AN ASYMMETRIC-SYNTHESIS OF DULOXETINE HYDROCHLORIDE, A MIXED UPTAKE INHIBITOR OF SEROTONIN AND NOREPINEPHRINE, AND ITS C-14-LABELED ISOTOPOMERS

Two C-14-isotopomers of duloxetine HCl (S-(+)-N-methyl-3(1-naphthalenyloxy)-3(2-thiophene)propanamine hydrochloride), a potent mixed serotonin/norepinephrine uptake inhibitor have been prepared by an asymmetric synthesis. The palladium catalyzed cross-coupling of 2-thienoyl chloride (3c) (or its [carbonyl-C-14] isotopomer 3d) with vinyl tri-n-butylstannane, followed by addition of HCl afforded the key pro-chiral intermediate chloroketone (5a,b).
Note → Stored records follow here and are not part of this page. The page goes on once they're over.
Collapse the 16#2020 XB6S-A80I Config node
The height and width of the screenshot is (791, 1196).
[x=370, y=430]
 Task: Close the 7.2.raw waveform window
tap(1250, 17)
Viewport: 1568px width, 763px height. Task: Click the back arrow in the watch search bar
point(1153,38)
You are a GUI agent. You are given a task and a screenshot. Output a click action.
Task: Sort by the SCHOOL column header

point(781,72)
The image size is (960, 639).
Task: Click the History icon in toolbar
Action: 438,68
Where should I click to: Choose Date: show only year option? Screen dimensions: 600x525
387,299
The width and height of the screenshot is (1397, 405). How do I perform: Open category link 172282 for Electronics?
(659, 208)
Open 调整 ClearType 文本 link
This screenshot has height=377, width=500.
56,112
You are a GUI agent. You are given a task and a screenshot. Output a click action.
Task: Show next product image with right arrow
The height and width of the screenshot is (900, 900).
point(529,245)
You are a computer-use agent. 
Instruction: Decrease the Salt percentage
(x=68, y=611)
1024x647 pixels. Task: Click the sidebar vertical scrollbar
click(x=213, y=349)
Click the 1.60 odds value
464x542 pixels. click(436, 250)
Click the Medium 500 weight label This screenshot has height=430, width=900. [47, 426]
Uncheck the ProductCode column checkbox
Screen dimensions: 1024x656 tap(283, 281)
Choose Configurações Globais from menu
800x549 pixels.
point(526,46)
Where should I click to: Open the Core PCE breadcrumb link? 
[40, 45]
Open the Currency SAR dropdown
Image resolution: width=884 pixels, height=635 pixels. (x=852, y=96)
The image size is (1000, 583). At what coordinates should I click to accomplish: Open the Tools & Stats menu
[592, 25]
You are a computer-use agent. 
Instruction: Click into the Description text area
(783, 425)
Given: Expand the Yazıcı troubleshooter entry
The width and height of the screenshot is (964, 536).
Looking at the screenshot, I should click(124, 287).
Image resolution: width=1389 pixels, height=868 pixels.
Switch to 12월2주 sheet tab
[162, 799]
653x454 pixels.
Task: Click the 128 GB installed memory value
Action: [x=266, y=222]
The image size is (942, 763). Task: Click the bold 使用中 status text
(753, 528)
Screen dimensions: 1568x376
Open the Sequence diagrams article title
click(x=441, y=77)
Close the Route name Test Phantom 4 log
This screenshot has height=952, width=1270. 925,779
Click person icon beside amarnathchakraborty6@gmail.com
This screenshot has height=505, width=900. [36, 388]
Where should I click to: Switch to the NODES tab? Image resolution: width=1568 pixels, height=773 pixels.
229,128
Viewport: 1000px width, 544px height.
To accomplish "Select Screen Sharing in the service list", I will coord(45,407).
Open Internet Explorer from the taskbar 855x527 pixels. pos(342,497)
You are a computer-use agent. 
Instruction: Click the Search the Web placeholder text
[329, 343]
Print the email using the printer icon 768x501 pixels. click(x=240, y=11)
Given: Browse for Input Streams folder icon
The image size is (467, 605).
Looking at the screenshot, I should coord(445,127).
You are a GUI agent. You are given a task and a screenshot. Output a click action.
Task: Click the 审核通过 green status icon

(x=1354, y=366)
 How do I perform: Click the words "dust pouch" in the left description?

Chiral reduction with borane in the presence of the appropriate oxazaborolidine catalyst (14a of b) provided the S-chloroalcohol (7a) and its C-14-labeled counterpart 7b or the analogous R-chloroalcohol (6). Activation of 7a,b by reaction with NaI/acetone, followed by reaction of the corresponding iodoalcohol with methylamine yielded the penultimate aminoalcohols (8a,b). Formation of the alkoxide with NaH, followed by reaction with 1-fluoronaphthalene yielded duloxetine or its C-14-labeled isotopomer 9. Alternatively, reaction of 6 with 1-naphthol-[1-C-14] under Mitsunobu conditions afforded arylether 10a,b, which was in turn activated by reaction with NaI/acetone. Subsequent reaction of 10c,d with methylamine followed by salt formation yielded duloxetine or its naphthalene-labeled isotopomer (13) as their HCl salts.